|Carpenter, Lili - CORPS OF ENGINEERS|
|Pezeshki, S. R. - UNIV. OF MEMPHIS|
|Shields Jr, Fletcher|
Submitted to: Trees: Structure and Function
Publication Type: Peer Reviewed Journal
Publication Acceptance Date: May 5, 2008
Publication Date: May 27, 2008
Citation: Carpenter, L.T., Pezeshki, S., Shields Jr, F.D. 2008. Responses of non-structural carbohydrates to shoot removal and soil moisture treatments in Salix nigra. Trees: Structure and Function 22: 737-748, Doi 10.1007/s00468-008-0234-7. Interpretive Summary: Erosion of stream banks and adjacent floodplains causes land loss, water quality degradation and habitat damage in many agricultural watersheds, and planting willow cuttings is a widespread component of bank erosion control and riparian zone restoration strategies. However, success rates for such plantings are often disappointing, and causes are not well understood. The effects of shoot removal from recently planted cuttings (similar to the effects of grazing by animals or abrasion by floods) was studied in a greenhouse setting for plants growing under three moisture regimes (flooded, ideal and drought) and three levels of shoot removal (none, partial and all shoots removed). The levels of stress on the plants were gaged by measuring the amount of nonstructural carbohydrate in the plant tissues. The results showed that willow cuttings may experience lower levels of survival when subjected to shoot removal and moisture stresses simultaneously, particularly when drought and severe shoot removal occur.

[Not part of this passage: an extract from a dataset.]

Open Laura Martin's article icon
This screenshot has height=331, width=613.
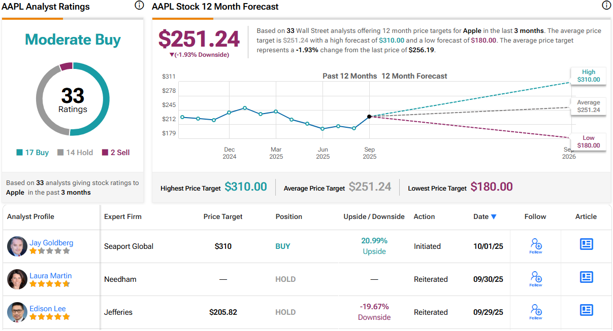point(587,277)
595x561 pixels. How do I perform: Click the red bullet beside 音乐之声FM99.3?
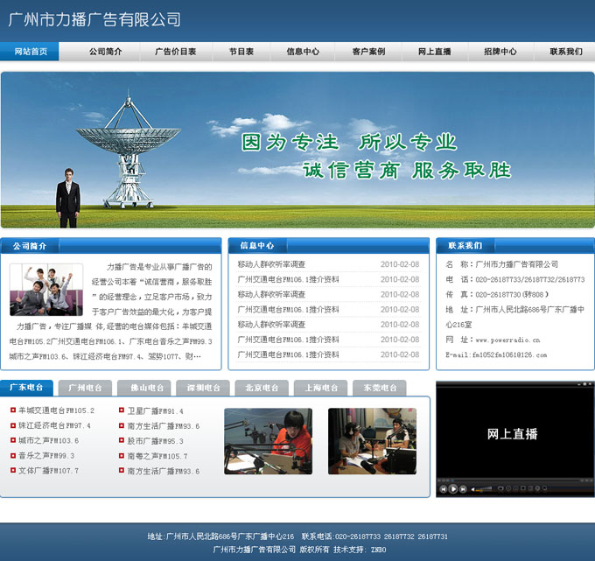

Technical Abstract: Above-ground disturbances are common in dynamic riparian environments, and Salix nigra is well-adapted with a vigorous resprouting response. Soil moisture stresses are also common, and S. nigra is flood tolerant and drought sensitive. Nonstructural carbohydrate (NSC) reserves provide energy for regeneration of shoot tissue until new functional leaves are developed. NSC reserves in S. nigra following shoot removal were quantified for three soil moisture regimes: well-watered (W), periodic flooding (F) and drought (D); and three shoot removal treatments; no shoots removed (R0), partial shoot removal (R1), and complete shoot removal (R2). Plants were harvested when new shoot development was observed (Day 13). Both roots and cuttings were important NSC reservoirs during resprouting, with decreases in root (31%) and cutting (14%) biomass in R2 compared to R0. Rapid recovery of photosynthetic surface area (from 15% to 37% of R0) was found in R1. A clear pattern of starch mobilization was found in roots in R0, R1 and R2, with lowest root starch concentration in W, F higher than W, and D higher than F. Shoot starch concentration was lower in F and D compared to W in R0; however, in R1, shoot starch was reduced in W compared to F and D, possibly indicating reduced rates of translocation during soil moisture stress. Total plant NSC pool was greater in F and D treatments compared to W, and progressively reduced from R0 to R1 to R2. Results indicated negative effects of drought, and to a lesser extent periodic flooding, on resprouting response, with implications for reduced survival when exposed to combined stresses of aboveground disturbance and soil moisture.